Research paper by Guillaume G Mousseau, Cari F CF Kessing, Rémi R Fromentin, Lydie L Trautmann, Nicolas N Chomont, Susana T ST Valente

Indexed on: 15 Jul '15Published on: 15 Jul '15Published in: mBio



Abstract

Antiretroviral therapy (ART) inhibits HIV-1 replication, but the virus persists in latently infected resting memory CD4(+) T cells susceptible to viral reactivation. The virus-encoded early gene product Tat activates transcription of the viral genome and promotes exponential viral production. Here we show that the Tat inhibitor didehydro-cortistatin A (dCA), unlike other antiretrovirals, reduces residual levels of viral transcription in several models of HIV latency, breaks the Tat-mediated transcriptional feedback loop, and establishes a nearly permanent state of latency, which greatly diminishes the capacity for virus reactivation. Importantly, treatment with dCA induces inactivation of viral transcription even after its removal, suggesting that the HIV promoter is epigenetically repressed. Critically, dCA inhibits viral reactivation upon CD3/CD28 or prostratin stimulation of latently infected CD4(+) T cells from HIV-infected subjects receiving suppressive ART. Our results suggest that inclusion of a Tat inhibitor in current ART regimens may contribute to a functional HIV-1 cure by reducing low-level viremia and preventing viral reactivation from latent reservoirs.Antiretroviral therapy (ART) reduces HIV-1 replication to very low levels, but the virus persists in latently infected memory CD4(+) T cells, representing a long-lasting source of resurgent virus upon ART interruption.
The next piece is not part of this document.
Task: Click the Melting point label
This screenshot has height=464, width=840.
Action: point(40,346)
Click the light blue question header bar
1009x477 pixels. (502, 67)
Based on the mode of action of didehydro-cortistatin A (dCA), a Tat-dependent transcription inhibitor, our work highlights an alternative approach to current HIV-1 eradication strategies to decrease the latent reservoir. In our model, dCA blocks the Tat feedback loop initiated after low-level basal reactivation, blocking transcriptional elongation and hence viral production from latently infected cells. Therefore, dCA combined with ART would be aimed at delaying or halting ongoing viral replication, reactivation, and replenishment of the latent viral reservoir. Thus, the latent pool of cells in an infected individual would be stabilized, and death of the long-lived infected memory T cells would result in a continuous decay of this pool over time, possibly culminating in the long-awaited sterilizing cure.